Et côté syrien, quel est l'intérêt de Damas de maintenir une certaine influence russe dans le pays ?

Pour le nouveau pouvoir, cette démarche s'inscrit dans le cadre de sa recherche permanente de légitimité. Celle-ci passe par l’établissement de relations équilibrées avec tout le monde, et par la démonstration qu'il n'est pas en état d'inimitié avec quelque puissance que ce soit. Surtout pas avec la Russie qui est un acteur international présent sur le terrain, notamment dans une région syrienne [qui regroupe les bastions alaouites, minorité dont est issue le clan Assad, NDLR] où la nouvelle administration a été mise en difficulté ces derniers mois [après des violences à caractère confessionnel survenues en mars sur la côte syrienne ayant fait quelque 1 700 morts, selon un bilan de l'Observatoire syrien des droits de l'Homme (OSDH), NDLR]. Par conséquent, nouer une nouvelle relation plus équilibrée avec la Russie peut l’aider d’une certaine manière à stabiliser la scène intérieure et entretenir l'idée que ce pouvoir syrien représente bien toutes les composantes du pays.

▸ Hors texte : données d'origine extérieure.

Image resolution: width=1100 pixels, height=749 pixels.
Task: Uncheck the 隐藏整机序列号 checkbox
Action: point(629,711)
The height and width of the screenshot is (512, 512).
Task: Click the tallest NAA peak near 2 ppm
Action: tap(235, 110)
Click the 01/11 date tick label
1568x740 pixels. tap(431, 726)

Sergueï Lavrov a indiqué que la Russie souhaitait qu'Ahmed al-Charaa participe au prochain sommet des dirigeants arabes à Moscou. Quelle est l'importance de cette invitation ?

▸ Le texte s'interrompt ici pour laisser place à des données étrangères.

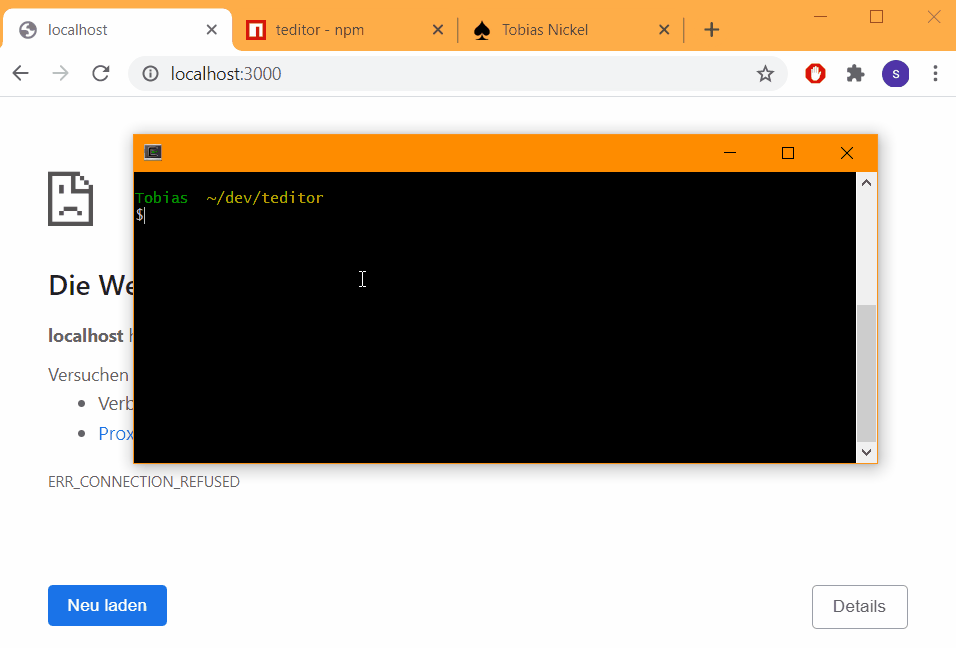
Task: Open a new browser tab
Action: point(711,30)
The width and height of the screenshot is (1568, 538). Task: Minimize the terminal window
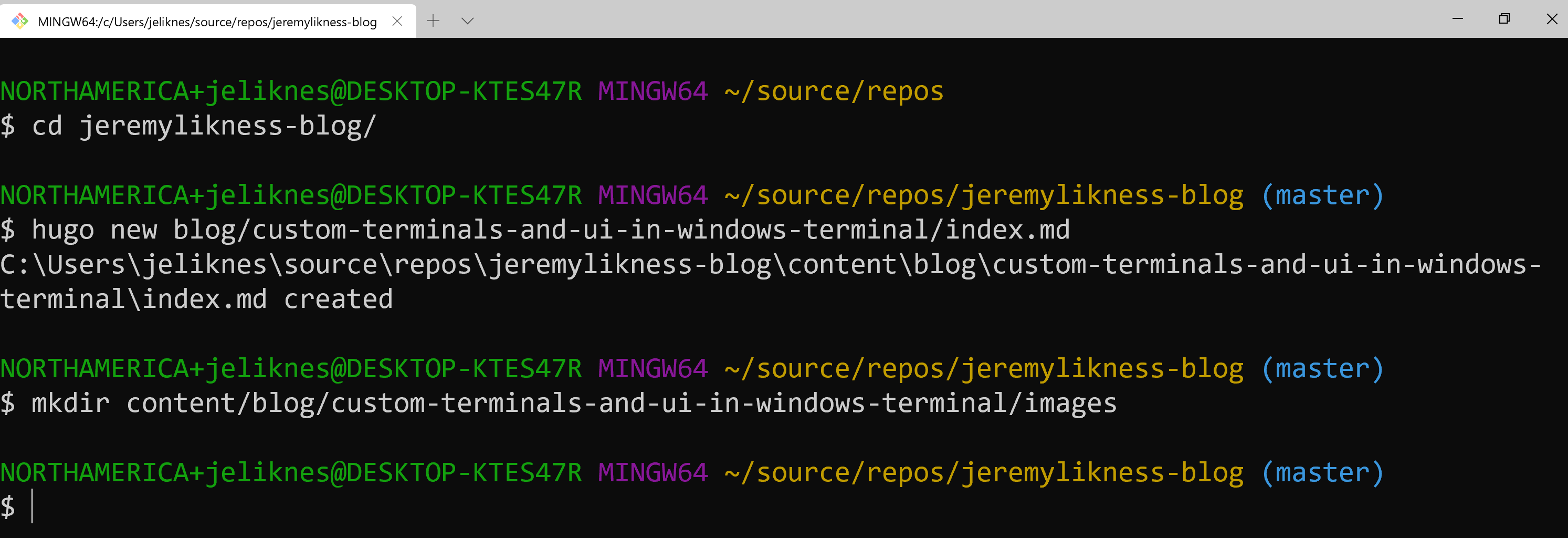tap(1457, 19)
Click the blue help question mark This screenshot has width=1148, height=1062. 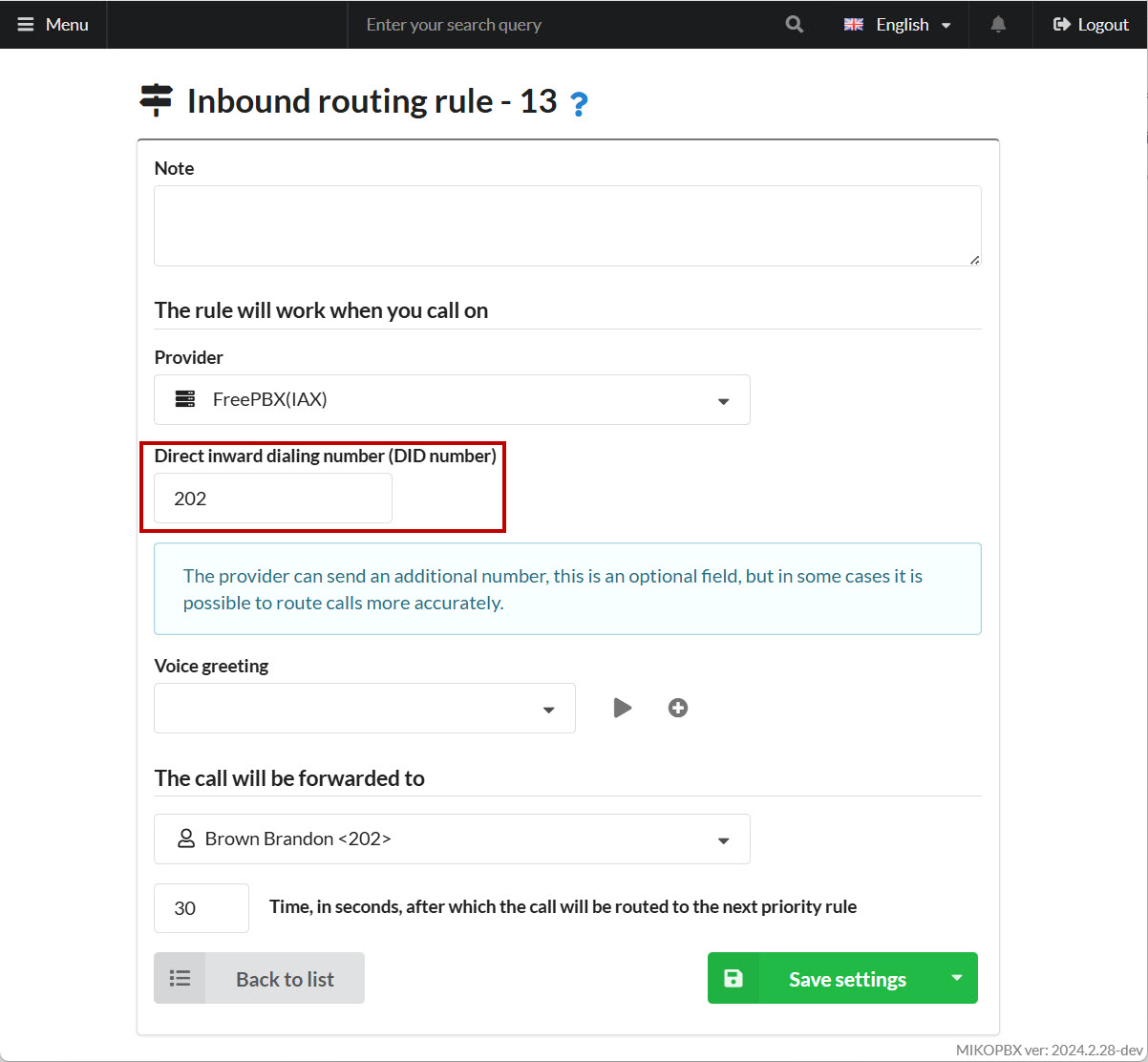click(x=578, y=104)
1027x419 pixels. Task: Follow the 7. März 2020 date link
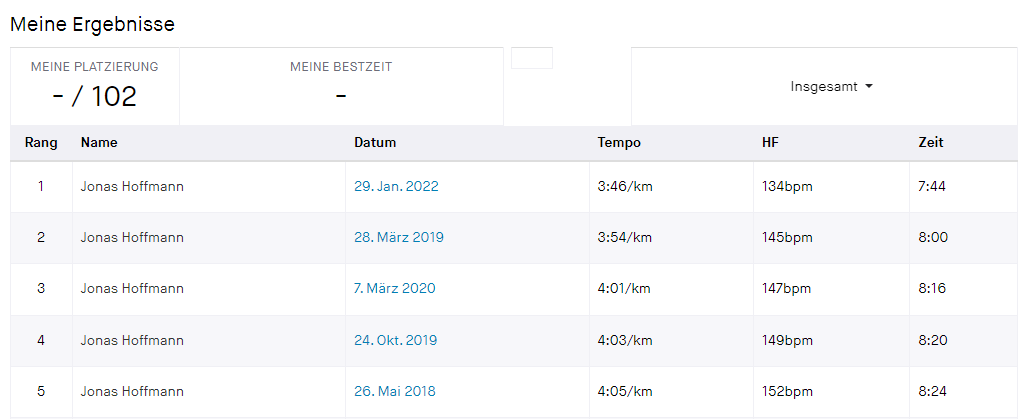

La Russie veut toujours apparaître comme l'amie des Arabes et montrer qu'elle a toujours été proche d’eux et qu'elle est plus à même [que les Occidentaux] de comprendre ce qui préoccupe les dirigeants arabes et leurs priorités. Or la Syrie [sous les Assad] était le principal point d'appui de la relation russe dans la sphère arabe. Si la Russie réussissait à rétablir cette relation et à enregistrer la présence du nouveau président syrien au sommet qui se tiendra à Moscou, elle verrait cela comme une démonstration de force diplomatique, alors qu'elle était perçue comme la grande perdante du changement de régime en Syrie.

La Russie abrite sur son territoire un grand nombre de figures de l'ancien régime, à commencer par le président déchu Bachar al-Assad. La question de leur retour en Syrie pour y être jugées occupe-t-elle une grande place dans ces pourparlers russo-syriens ou au contraire n'est-elle plus prioritaire pour Ahmed al-Charaa ?

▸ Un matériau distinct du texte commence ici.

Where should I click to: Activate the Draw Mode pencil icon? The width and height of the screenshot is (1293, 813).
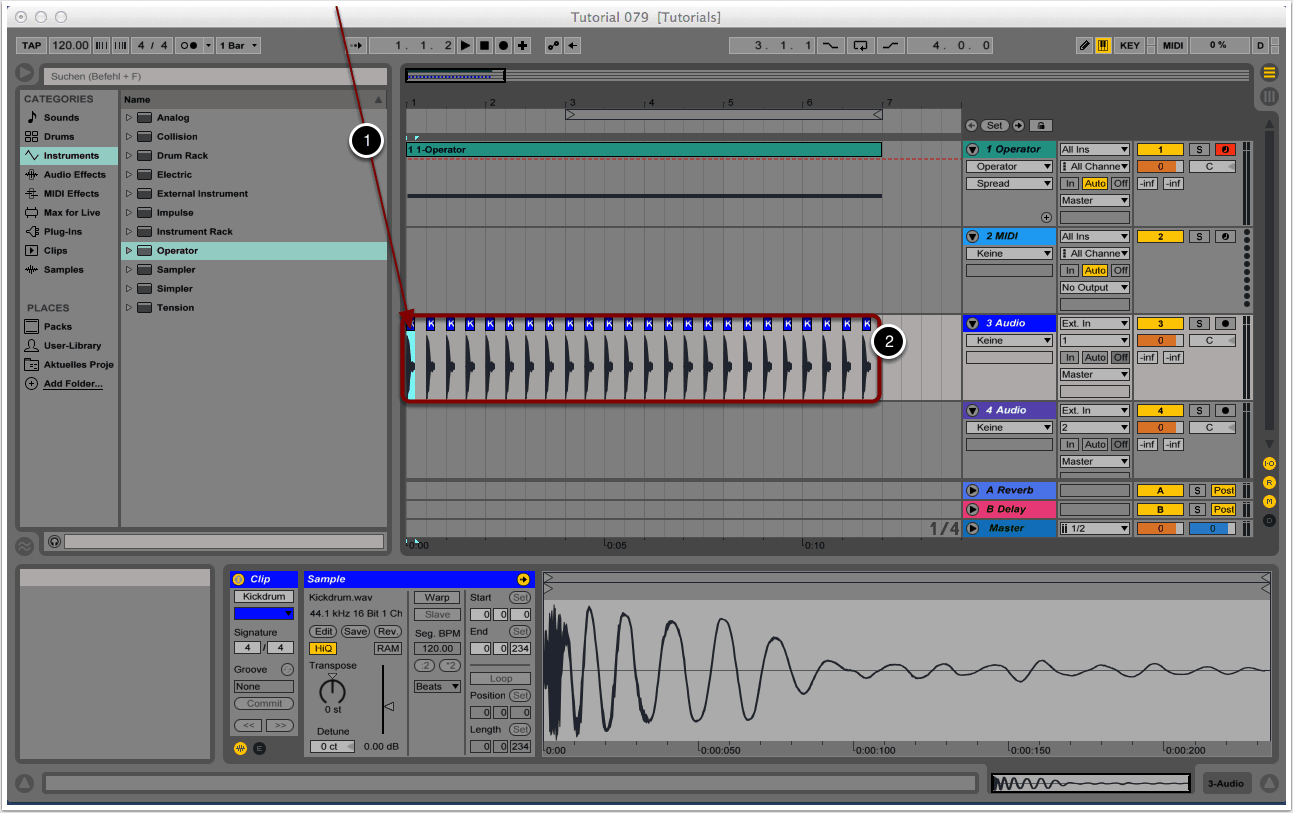click(x=1084, y=46)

Tout de suite après la chute du régime des Assad, cette question aurait pu être considérée comme l’une des plus importantes parce qu’elle comprend une dose de populisme que le gouvernement syrien aurait pu utiliser pour renforcer sa légitimité à l’intérieur du pays. Cependant, ces derniers mois, le pouvoir a été confronté à de multiples défis de natures différentes, des affrontements qui ont eu lieu sur la côte [avec la minorité alaouite, NDLR], des différends avec les Kurdes, un attentat qui a endeuillé la communauté chrétienne et des violences dans le Sud avec les Druzes… En d'autres termes, la priorité du gouvernement syrien aujourd'hui n'est peut-être pas de demander aux Russes de lui livrer les figures de l’ancien régime ni de les poursuivre. Car il se peut que ces demandes exigent des contreparties beaucoup plus importantes de la part du Kremlin. Damas va se garder dans la période à venir de soulever des points qui pourraient mettre sous pression la Russie, l'embarrasser ou la pousser vers une relation plus froide. Cette question sera posée plus tard, sans aucun doute, mais elle n’est pas prioritaire, tant les défis actuels, comme la stabilisation du pays, s'imposent d'eux-mêmes.